Injustice comes in many forms, but one of the most pernicious is the injustice of the death penalty on the basis of shoddy, questionable evidence and perjury.
Troy A. Davis has been on the Georgia death row for 17 years. His trial was a paragon of injustice: at one point, his state-appointed lawyer turned up drunk in court; when one prosecution witness tried to change her testimony and admit to perjuring herself, she was arrested and prevented from giving evidence at the trial. There was no physical evidence linking him to the crime, and of the nine eyewitnesses who testimony convicted him, seven have recanted or changed their testimony, and claimed that they were pressured by investigators to lie under oath.

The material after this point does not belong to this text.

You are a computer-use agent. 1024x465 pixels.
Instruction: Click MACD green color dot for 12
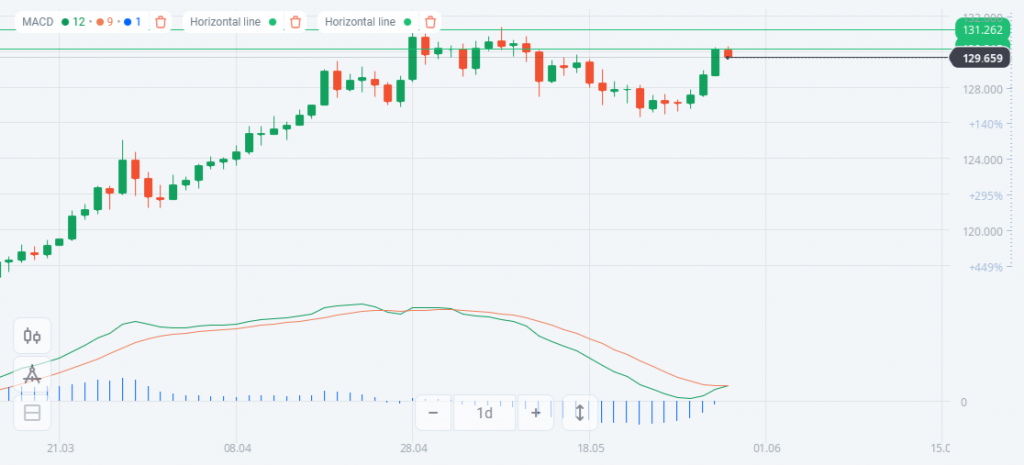pos(65,21)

As Digby of Hullabalo writes, the US Supreme Court has refused to hear his appeal, on the basis of a 1996 law which "streamlines" the death penalty, allowing the state to kill people faster, with fewer of those pesky appeals, and new evidence proving his innocence be damned.

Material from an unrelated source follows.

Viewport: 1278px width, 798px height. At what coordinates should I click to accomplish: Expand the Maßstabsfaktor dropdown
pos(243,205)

This sad case is another demonstration of the moral bankruptcy of the Christian Fundamentalists who decide matters of life and death for decent people. I don't know which is worse: police and prosecutors willing to convict the innocent and allow the guilty to escape, or the hypocritical, Holy-Than-Thou Christians sitting in judgement over others. One of the old men of the American Supreme Court, Antonin Scalia, wrote in Herrera v. Collins regarding the possibility of an innocent man being executed:
With any luck, we shall avoid ever having to face this embarrassing question again, since it is improbable that evidence of innocence as convincing as today's opinion requires would fail to produce an executive pardon.

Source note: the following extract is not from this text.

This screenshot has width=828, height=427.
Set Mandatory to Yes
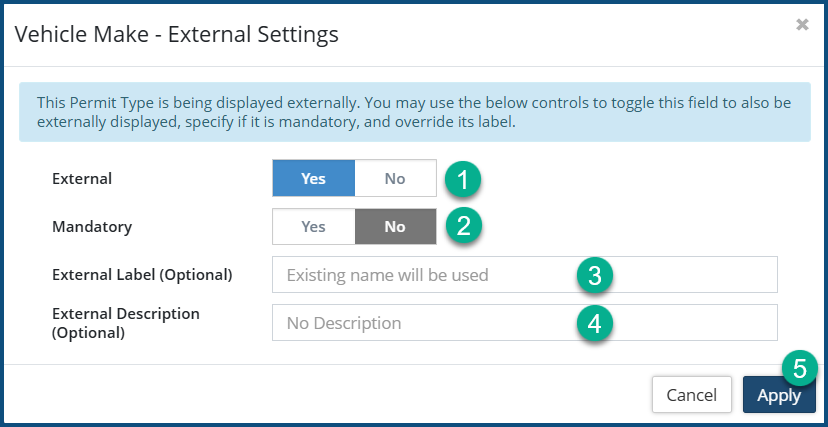coord(313,227)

Never mind the rule of law. Don't bother finding innocent people innocent or reversing unjust and unsafe convictions. The President will simply give the guy a pardon.
With any luck.
(In)Justice Scalia, who apparently believes that bringing evidence to trial is the defendant's privilege and not a right, doesn't see the execution of the innocent as anything worth getting upset about: it just sends them to God sooner. In 2002, he gave a speech explaining:
For the believing Christian, death is no big deal. Intentionally killing an innocent person is a big deal, a grave sin which causes one to lose his soul, but losing this physical life in exchange for the next – the Christian attitude is reflected in the words Robert Bolt’s play has Thomas More saying to the headsman: "Friend, be not afraid of your office. You send me to God." And when Cramner asks whether he is sure of that, More replies, "He will not refuse one who is so blithe to go to him."
Save us from the Believers and their "morality".